E’ notizia di qualche settimana fa. Rischia di chiudere anche la graziosa libreria londinese diventata celebre per avere ospitato alcune scene del film Notting Hill. A nulla sembra valere il ricordo di Julia Roberts che tra quegli scaffali insinuò la sua bellezza e una rassicurante storia d’amore con poco sesso ma tanto frizzante romanticismo. E non date la colpa al timido libraio William (ovviamente stiamo parlando della finzione cinematografica) se anche quella porta che ad ogni spinta muoveva un campanello d’altri tempi, sarà obbligata a serrare il proprio ingresso (e questa è realtà). La colpa è della crisi che, come si sa, ha costretto gli innamorati dei libri a doversene disamorare, pena il rischio del default, famigliare in tal caso.
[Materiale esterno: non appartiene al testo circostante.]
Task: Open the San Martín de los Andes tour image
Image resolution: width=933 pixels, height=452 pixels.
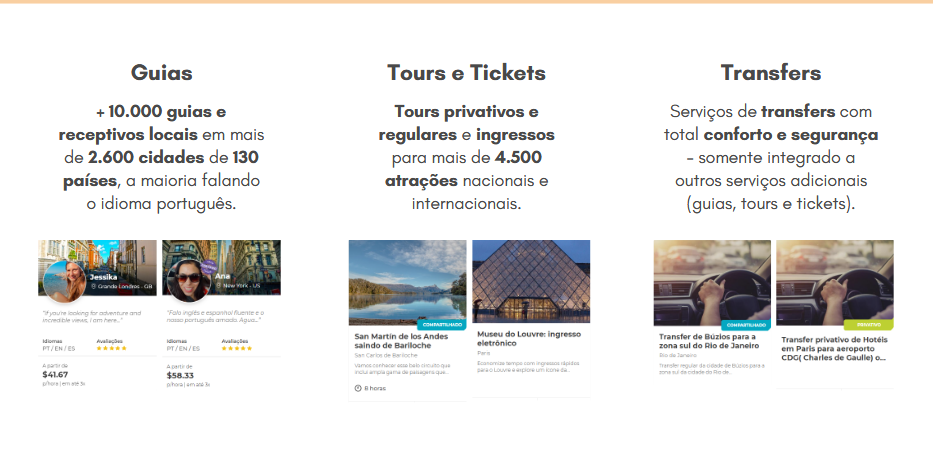Action: click(408, 282)
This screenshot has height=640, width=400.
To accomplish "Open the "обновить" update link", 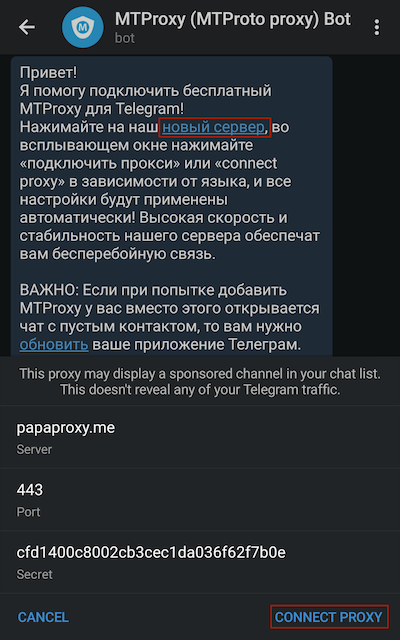I will point(54,344).
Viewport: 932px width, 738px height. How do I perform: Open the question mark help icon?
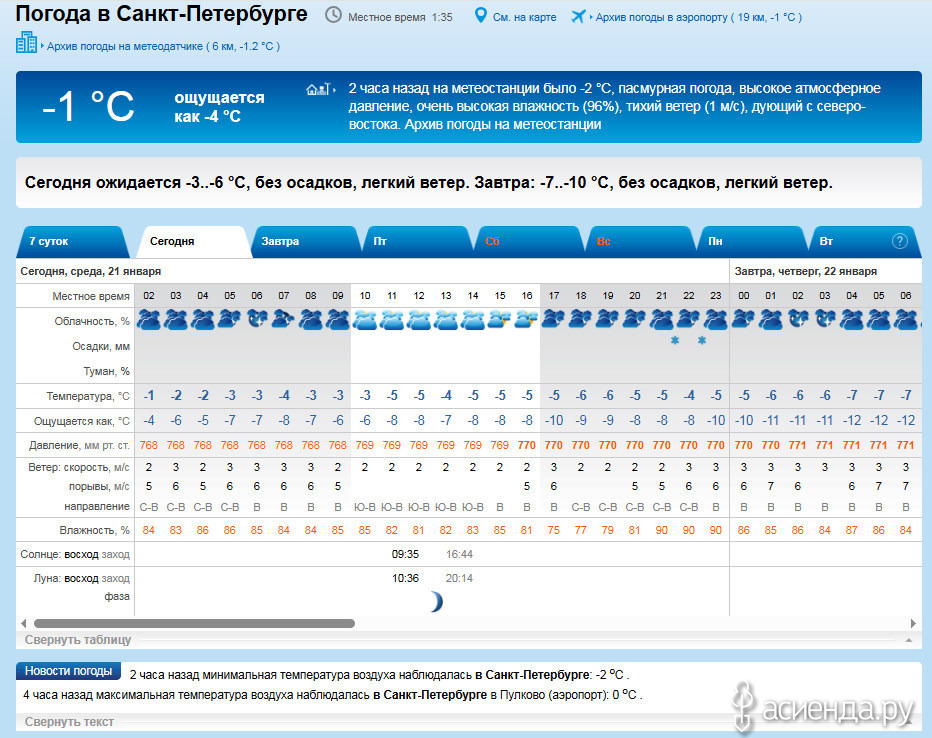pyautogui.click(x=900, y=241)
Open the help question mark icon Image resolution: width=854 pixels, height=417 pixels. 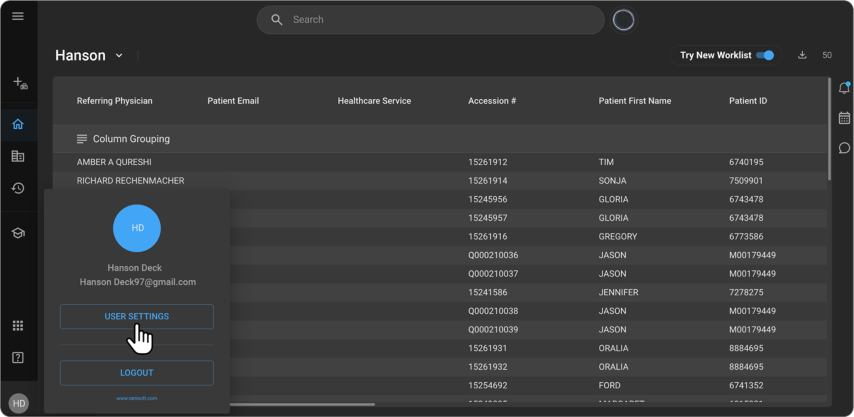click(18, 358)
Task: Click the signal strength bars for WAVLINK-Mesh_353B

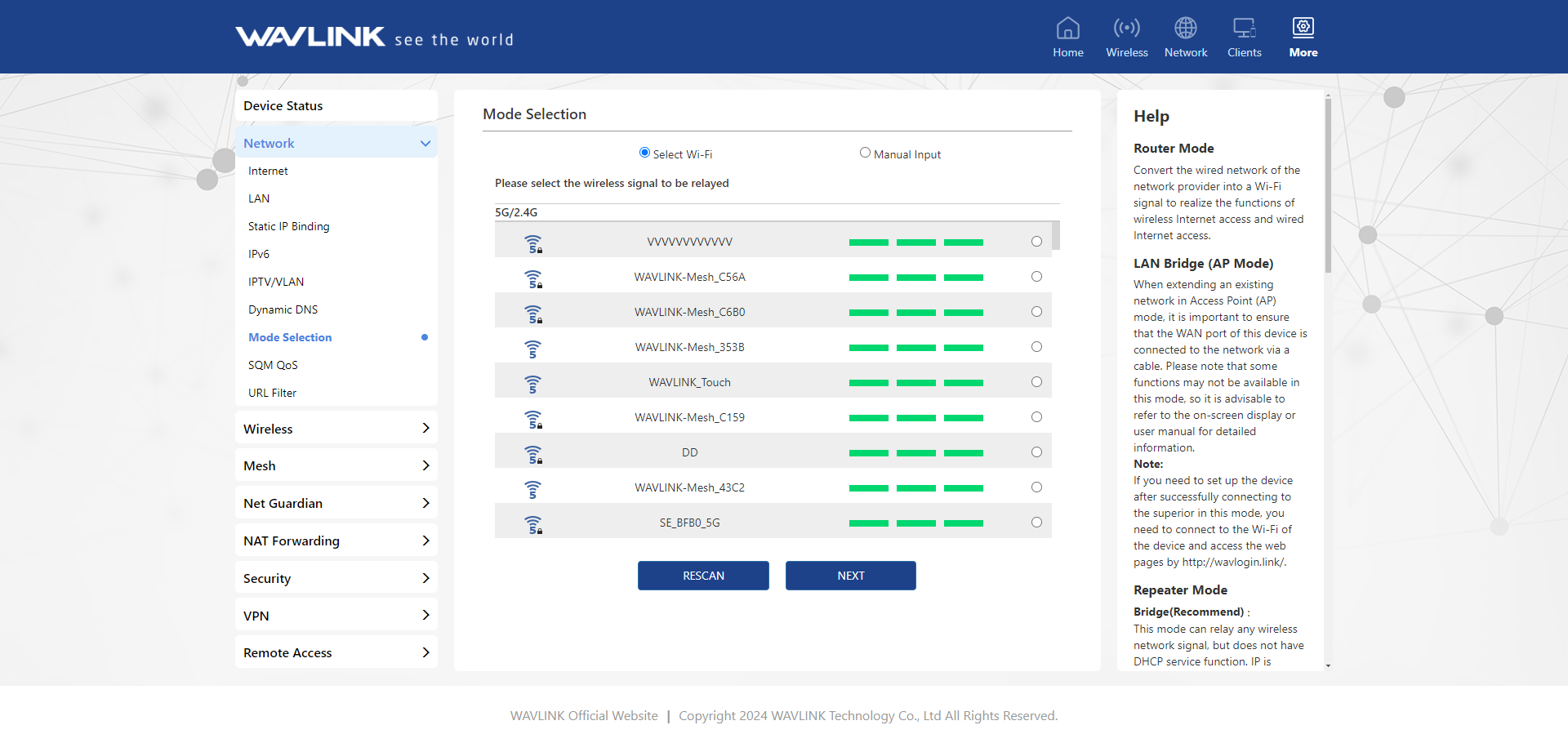Action: [x=915, y=348]
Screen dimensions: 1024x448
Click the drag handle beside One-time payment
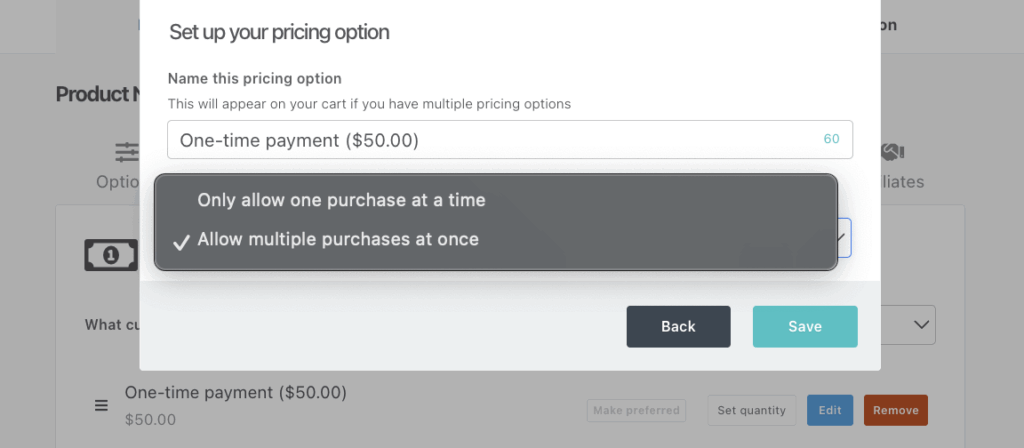101,405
Lasciamo pure Notting Hill e (a malincuore, se ci è concesso) Julia Roberts. Usciamo insomma di metafora per dire che i numeri che leggiamo a proposito del mercato dei libri variano a seconda delle analisi e dei segmenti di mercato che di volta in volta vengono presi in considerazione. Ma il calo complessivo delle vendite è innegabile.
In tale situazione, ammirevole è la tenacia di chi gestisce certe librerie indipendenti e quella dei piccoli-medi editori che spesso si contraddistinguono per qualità di contenuti, raffinatezza, lungimiranza. Non meno lodevole è l’editoria erroneamente detta ‘di provincia’, la quale privilegia – è vero – l’ambito locale, ma che, così facendo, arricchisce e continua a dare voce al racconto di micro-universi che, altrimenti, andrebbero perduti nel chiasso della globalizzazione. E’ questa una editoria di storie, di memorie, di dettagli, di enclave geografici e culturali, dove persone, cose e giorni narrano la vicenda umana vista ‘da qui’. Perché un cannocchiale è talvolta utile anche nel suo rovescio. Più è lontana la prospettiva e maggiormente si allarga la postazione da cui si scruta.
Qualcuno ricorderà alcuni tipografi-editori che tenevano bottega nella vecchia Siena, dentro labirintici antri, saturi dell’inconfondibile odore di stampa. V’era il crogiolo delle linotype con le loro cascatelle di piombo, il tenace stantuffo delle macchine, il miracolo della carta che dall’anonimato del bianco acquistava l’autorevolezza della parola impressa, indelebile. Là prendevano forma anche libri che aggiungevano storia a storia, pensieri a sentimenti, notizie a curiosità. Era uno dei modi – Borges l’avrebbe detto molto bene – per ribadire che la storia universale è comunque una sola piccola storia. Talvolta un piccolo libro.